Ah, a empatia!

Você sabe o que é empatia?

Eu não sabia. Eu era uma dessas pessoas que achava que empatia e simpatia eram sinônimos. Eu até conhecia as diferenças teóricas entre elas, mas para mim, na prática, era tudo a mesma coisa.

Empatia, nas minhas rasas e resumidas palavras, é a capacidade de sentir o sentimento do outro como se fosse o seu próprio.

Mais resumidamente ainda: empatia é sentir com.

Empatia não é tentar retirar a dor do coração do outro, mas sim compreender que ele está sofrendo (e muito) por aquilo. Sim, aquilo, para você, pode até parecer uma bobagem, mas, para ele, é algo muito, mas muito importante.
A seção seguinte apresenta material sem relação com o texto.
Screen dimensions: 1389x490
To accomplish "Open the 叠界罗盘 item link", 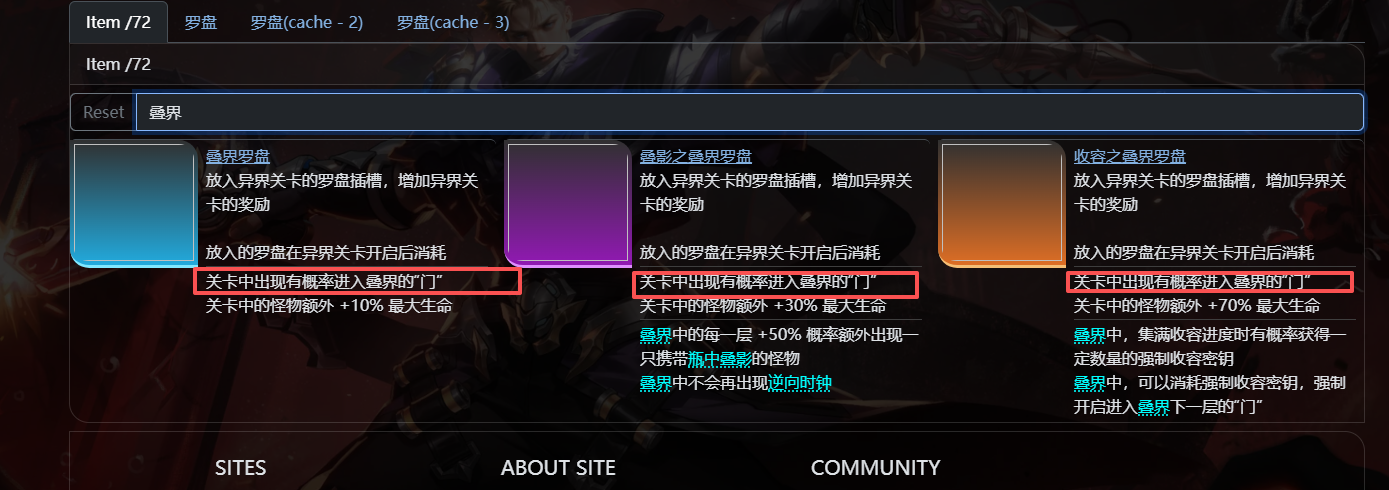I will pos(238,156).
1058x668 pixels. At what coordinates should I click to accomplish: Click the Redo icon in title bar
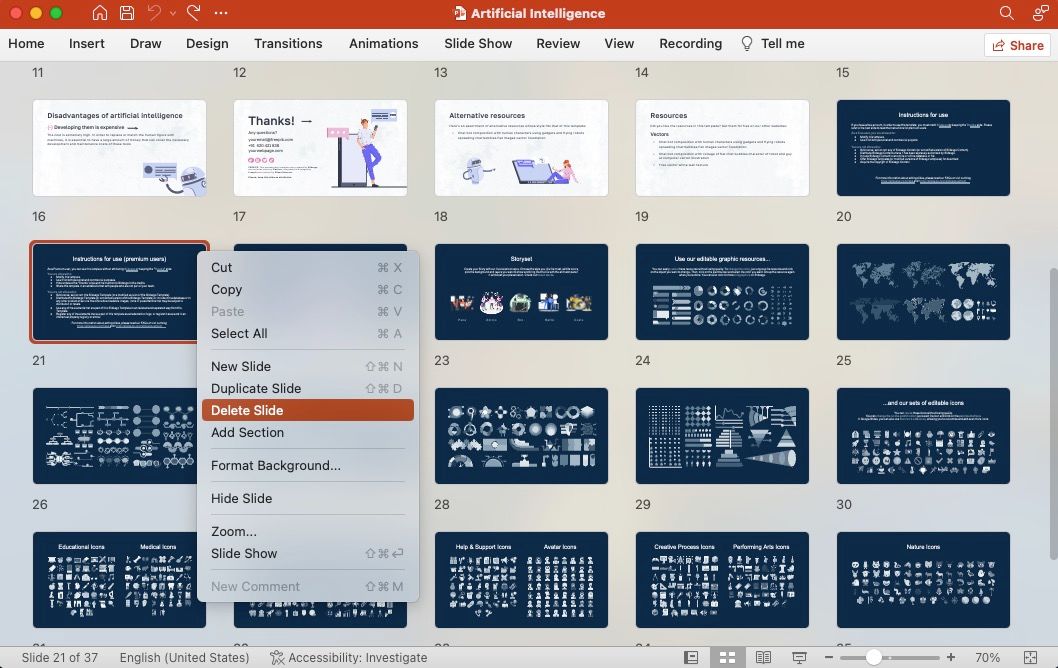(193, 13)
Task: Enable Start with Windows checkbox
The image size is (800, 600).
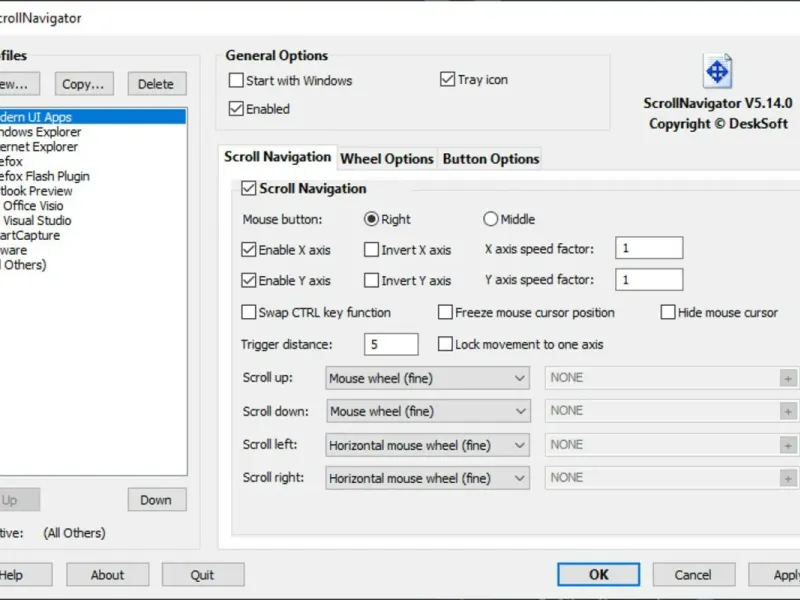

Ser empático não é questionar as causas, não é julgar, não é tentar minimizar o sofrimento. Ser empático é ater-se ao sentimento, é perceber o sofrimento, é saber o que é sofrer. É se lembrar que um dia você já sofreu também e que você sabe o quanto é doloroso.

O mais incrível da empatia é que ela não precisa de muitas palavras para se manifestar. Na verdade, não precisa de palavra alguma. Ela acontece apenas com um olhar de amor, em meio a um silêncio acolhedor que diz: eu estou aqui com você.

Ser empático é levar a comunicação para a mudez amorosa e compreensiva, que abraça, acolhe e consola. É claro que o silêncio pode dar lugar às palavras de conforto, desde que se limitem a dizer: Eu sei o que você está sentindo. Você não está sozinho!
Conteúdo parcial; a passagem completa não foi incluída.